--- PROMPT ---
Repeat the entire listing exactly as written.

--- SUPPLIED INFORMATION ---
┏━━
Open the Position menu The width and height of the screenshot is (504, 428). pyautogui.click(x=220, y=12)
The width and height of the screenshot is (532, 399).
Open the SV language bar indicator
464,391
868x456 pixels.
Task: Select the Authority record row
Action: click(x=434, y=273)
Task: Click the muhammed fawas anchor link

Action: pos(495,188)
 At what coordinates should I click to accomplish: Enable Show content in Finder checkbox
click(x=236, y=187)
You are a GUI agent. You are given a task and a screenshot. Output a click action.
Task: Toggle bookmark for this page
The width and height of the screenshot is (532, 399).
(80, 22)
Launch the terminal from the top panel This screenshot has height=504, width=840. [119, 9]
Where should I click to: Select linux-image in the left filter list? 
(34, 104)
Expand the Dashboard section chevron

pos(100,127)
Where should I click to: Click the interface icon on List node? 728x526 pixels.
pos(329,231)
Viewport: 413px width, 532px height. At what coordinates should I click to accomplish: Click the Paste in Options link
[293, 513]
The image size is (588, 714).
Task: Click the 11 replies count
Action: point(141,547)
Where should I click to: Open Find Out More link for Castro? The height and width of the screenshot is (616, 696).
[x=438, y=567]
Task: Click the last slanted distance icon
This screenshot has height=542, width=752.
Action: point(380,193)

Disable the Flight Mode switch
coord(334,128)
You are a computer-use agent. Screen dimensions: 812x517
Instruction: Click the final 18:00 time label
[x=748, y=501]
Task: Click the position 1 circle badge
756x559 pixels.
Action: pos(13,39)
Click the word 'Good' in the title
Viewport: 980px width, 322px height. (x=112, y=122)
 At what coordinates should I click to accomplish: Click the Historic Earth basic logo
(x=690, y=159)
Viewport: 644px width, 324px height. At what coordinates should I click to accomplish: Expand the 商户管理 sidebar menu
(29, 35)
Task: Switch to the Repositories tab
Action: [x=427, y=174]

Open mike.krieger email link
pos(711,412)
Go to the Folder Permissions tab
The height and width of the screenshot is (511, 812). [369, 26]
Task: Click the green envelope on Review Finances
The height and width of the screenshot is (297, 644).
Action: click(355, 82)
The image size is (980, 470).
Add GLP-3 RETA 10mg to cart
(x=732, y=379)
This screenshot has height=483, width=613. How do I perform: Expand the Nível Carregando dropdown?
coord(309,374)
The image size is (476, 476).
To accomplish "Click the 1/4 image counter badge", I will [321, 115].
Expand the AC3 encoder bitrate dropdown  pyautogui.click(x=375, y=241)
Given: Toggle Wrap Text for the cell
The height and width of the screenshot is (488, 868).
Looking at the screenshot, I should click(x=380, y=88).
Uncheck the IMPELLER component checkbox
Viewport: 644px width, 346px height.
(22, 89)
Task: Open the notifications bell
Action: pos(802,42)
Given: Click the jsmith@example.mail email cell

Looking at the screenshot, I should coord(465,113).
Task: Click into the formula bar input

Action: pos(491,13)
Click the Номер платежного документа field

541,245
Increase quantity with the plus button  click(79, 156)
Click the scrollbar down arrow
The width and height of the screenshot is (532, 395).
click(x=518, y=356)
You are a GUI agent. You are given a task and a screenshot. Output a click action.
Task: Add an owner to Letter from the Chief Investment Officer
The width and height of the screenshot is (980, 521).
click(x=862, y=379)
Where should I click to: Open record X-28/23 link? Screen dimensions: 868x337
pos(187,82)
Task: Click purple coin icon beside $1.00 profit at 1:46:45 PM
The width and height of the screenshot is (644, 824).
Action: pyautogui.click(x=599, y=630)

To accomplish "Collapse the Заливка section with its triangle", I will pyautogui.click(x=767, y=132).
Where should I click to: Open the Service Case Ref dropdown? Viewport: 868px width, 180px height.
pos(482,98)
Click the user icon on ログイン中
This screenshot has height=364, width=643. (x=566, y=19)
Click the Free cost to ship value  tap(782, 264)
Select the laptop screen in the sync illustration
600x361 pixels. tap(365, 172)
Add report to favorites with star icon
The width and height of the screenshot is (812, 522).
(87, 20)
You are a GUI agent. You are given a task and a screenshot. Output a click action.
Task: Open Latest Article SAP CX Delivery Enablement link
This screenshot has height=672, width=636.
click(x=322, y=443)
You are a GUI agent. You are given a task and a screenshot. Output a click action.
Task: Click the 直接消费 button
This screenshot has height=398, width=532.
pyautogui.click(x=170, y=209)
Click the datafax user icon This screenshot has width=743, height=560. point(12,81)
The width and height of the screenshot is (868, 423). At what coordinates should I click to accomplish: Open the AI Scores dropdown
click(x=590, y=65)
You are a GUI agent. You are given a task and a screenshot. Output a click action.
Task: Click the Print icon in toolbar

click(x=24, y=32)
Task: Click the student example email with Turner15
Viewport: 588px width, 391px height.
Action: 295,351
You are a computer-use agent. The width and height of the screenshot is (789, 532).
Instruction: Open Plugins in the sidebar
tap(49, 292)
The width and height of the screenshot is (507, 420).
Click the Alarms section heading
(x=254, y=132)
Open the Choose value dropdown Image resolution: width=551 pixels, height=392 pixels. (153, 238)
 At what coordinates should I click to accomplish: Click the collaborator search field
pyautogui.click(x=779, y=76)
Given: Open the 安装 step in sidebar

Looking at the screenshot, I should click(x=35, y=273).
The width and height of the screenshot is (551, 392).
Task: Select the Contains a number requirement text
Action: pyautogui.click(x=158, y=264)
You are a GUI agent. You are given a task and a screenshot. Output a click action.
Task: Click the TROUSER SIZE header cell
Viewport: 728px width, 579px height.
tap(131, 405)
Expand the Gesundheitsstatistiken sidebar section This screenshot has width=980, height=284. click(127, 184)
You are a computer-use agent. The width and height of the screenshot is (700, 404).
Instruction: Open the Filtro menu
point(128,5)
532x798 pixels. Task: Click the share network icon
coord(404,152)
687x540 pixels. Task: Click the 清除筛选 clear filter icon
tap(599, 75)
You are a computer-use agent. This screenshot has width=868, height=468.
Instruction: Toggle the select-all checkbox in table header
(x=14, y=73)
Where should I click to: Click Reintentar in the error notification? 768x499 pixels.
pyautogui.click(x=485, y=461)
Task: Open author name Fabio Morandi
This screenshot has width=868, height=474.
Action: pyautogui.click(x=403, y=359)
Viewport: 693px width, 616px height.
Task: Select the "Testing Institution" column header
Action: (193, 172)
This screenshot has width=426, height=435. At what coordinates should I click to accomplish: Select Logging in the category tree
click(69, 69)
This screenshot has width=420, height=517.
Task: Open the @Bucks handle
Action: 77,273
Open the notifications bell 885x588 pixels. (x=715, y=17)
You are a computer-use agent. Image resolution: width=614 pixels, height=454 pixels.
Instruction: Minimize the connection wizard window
┗━━
--- ANSWER TO THIS PROBLEM ---
Open the Position menu The width and height of the screenshot is (504, 428). pyautogui.click(x=220, y=12)
The width and height of the screenshot is (532, 399).
Open the SV language bar indicator
464,391
868x456 pixels.
Task: Select the Authority record row
Action: click(x=434, y=273)
Task: Click the muhammed fawas anchor link

Action: pos(495,188)
 At what coordinates should I click to accomplish: Enable Show content in Finder checkbox
click(x=236, y=187)
You are a GUI agent. You are given a task and a screenshot. Output a click action.
Task: Toggle bookmark for this page
The width and height of the screenshot is (532, 399).
(80, 22)
Launch the terminal from the top panel This screenshot has height=504, width=840. [119, 9]
Where should I click to: Select linux-image in the left filter list? 
(34, 104)
Expand the Dashboard section chevron

pos(100,127)
Where should I click to: Click the interface icon on List node? 728x526 pixels.
pos(329,231)
Viewport: 413px width, 532px height. At what coordinates should I click to accomplish: Click the Paste in Options link
[293, 513]
The image size is (588, 714).
Task: Click the 11 replies count
Action: point(141,547)
Where should I click to: Open Find Out More link for Castro? The height and width of the screenshot is (616, 696).
[x=438, y=567]
Task: Click the last slanted distance icon
This screenshot has height=542, width=752.
Action: point(380,193)

Disable the Flight Mode switch
coord(334,128)
You are a computer-use agent. Screen dimensions: 812x517
Instruction: Click the final 18:00 time label
[x=748, y=501]
Task: Click the position 1 circle badge
756x559 pixels.
Action: pos(13,39)
Click the word 'Good' in the title
Viewport: 980px width, 322px height. (x=112, y=122)
 At what coordinates should I click to accomplish: Click the Historic Earth basic logo
(x=690, y=159)
Viewport: 644px width, 324px height. At what coordinates should I click to accomplish: Expand the 商户管理 sidebar menu
(29, 35)
Task: Switch to the Repositories tab
Action: [x=427, y=174]

Open mike.krieger email link
pos(711,412)
Go to the Folder Permissions tab
The height and width of the screenshot is (511, 812). [369, 26]
Task: Click the green envelope on Review Finances
The height and width of the screenshot is (297, 644).
Action: click(355, 82)
The image size is (980, 470).
Add GLP-3 RETA 10mg to cart
(x=732, y=379)
This screenshot has height=483, width=613. How do I perform: Expand the Nível Carregando dropdown?
coord(309,374)
The image size is (476, 476).
To accomplish "Click the 1/4 image counter badge", I will [321, 115].
Expand the AC3 encoder bitrate dropdown  pyautogui.click(x=375, y=241)
Given: Toggle Wrap Text for the cell
The height and width of the screenshot is (488, 868).
Looking at the screenshot, I should click(x=380, y=88).
Uncheck the IMPELLER component checkbox
Viewport: 644px width, 346px height.
(22, 89)
Task: Open the notifications bell
Action: pos(802,42)
Given: Click the jsmith@example.mail email cell

Looking at the screenshot, I should coord(465,113).
Task: Click into the formula bar input

Action: pos(491,13)
Click the Номер платежного документа field

541,245
Increase quantity with the plus button  click(79, 156)
Click the scrollbar down arrow
The width and height of the screenshot is (532, 395).
click(x=518, y=356)
You are a GUI agent. You are given a task and a screenshot. Output a click action.
Task: Add an owner to Letter from the Chief Investment Officer
The width and height of the screenshot is (980, 521).
click(x=862, y=379)
Where should I click to: Open record X-28/23 link? Screen dimensions: 868x337
pos(187,82)
Task: Click purple coin icon beside $1.00 profit at 1:46:45 PM
The width and height of the screenshot is (644, 824).
Action: pyautogui.click(x=599, y=630)

To accomplish "Collapse the Заливка section with its triangle", I will pyautogui.click(x=767, y=132).
Where should I click to: Open the Service Case Ref dropdown? Viewport: 868px width, 180px height.
pos(482,98)
Click the user icon on ログイン中
This screenshot has height=364, width=643. (x=566, y=19)
Click the Free cost to ship value  tap(782, 264)
Select the laptop screen in the sync illustration
600x361 pixels. tap(365, 172)
Add report to favorites with star icon
The width and height of the screenshot is (812, 522).
(87, 20)
You are a GUI agent. You are given a task and a screenshot. Output a click action.
Task: Open Latest Article SAP CX Delivery Enablement link
This screenshot has height=672, width=636.
click(x=322, y=443)
You are a GUI agent. You are given a task and a screenshot. Output a click action.
Task: Click the 直接消费 button
This screenshot has height=398, width=532.
pyautogui.click(x=170, y=209)
Click the datafax user icon This screenshot has width=743, height=560. point(12,81)
The width and height of the screenshot is (868, 423). At what coordinates should I click to accomplish: Open the AI Scores dropdown
click(x=590, y=65)
You are a GUI agent. You are given a task and a screenshot. Output a click action.
Task: Click the Print icon in toolbar

click(x=24, y=32)
Task: Click the student example email with Turner15
Viewport: 588px width, 391px height.
Action: 295,351
You are a computer-use agent. The width and height of the screenshot is (789, 532).
Instruction: Open Plugins in the sidebar
tap(49, 292)
The width and height of the screenshot is (507, 420).
Click the Alarms section heading
(x=254, y=132)
Open the Choose value dropdown Image resolution: width=551 pixels, height=392 pixels. (153, 238)
 At what coordinates should I click to accomplish: Click the collaborator search field
pyautogui.click(x=779, y=76)
Given: Open the 安装 step in sidebar

Looking at the screenshot, I should click(x=35, y=273).
The width and height of the screenshot is (551, 392).
Task: Select the Contains a number requirement text
Action: pyautogui.click(x=158, y=264)
You are a GUI agent. You are given a task and a screenshot. Output a click action.
Task: Click the TROUSER SIZE header cell
Viewport: 728px width, 579px height.
tap(131, 405)
Expand the Gesundheitsstatistiken sidebar section This screenshot has width=980, height=284. click(127, 184)
You are a computer-use agent. The width and height of the screenshot is (700, 404).
Instruction: Open the Filtro menu
point(128,5)
532x798 pixels. Task: Click the share network icon
coord(404,152)
687x540 pixels. Task: Click the 清除筛选 clear filter icon
tap(599, 75)
You are a computer-use agent. This screenshot has width=868, height=468.
Instruction: Toggle the select-all checkbox in table header
(x=14, y=73)
Where should I click to: Click Reintentar in the error notification? 768x499 pixels.
pyautogui.click(x=485, y=461)
Task: Open author name Fabio Morandi
This screenshot has width=868, height=474.
Action: pyautogui.click(x=403, y=359)
Viewport: 693px width, 616px height.
Task: Select the "Testing Institution" column header
Action: (193, 172)
This screenshot has width=426, height=435. At what coordinates should I click to accomplish: Select Logging in the category tree
click(69, 69)
This screenshot has width=420, height=517.
Task: Open the @Bucks handle
Action: 77,273
Open the notifications bell 885x588 pixels. (x=715, y=17)
You are a computer-use agent. Image resolution: width=614 pixels, height=454 pixels.
Instruction: Minimize the connection wizard window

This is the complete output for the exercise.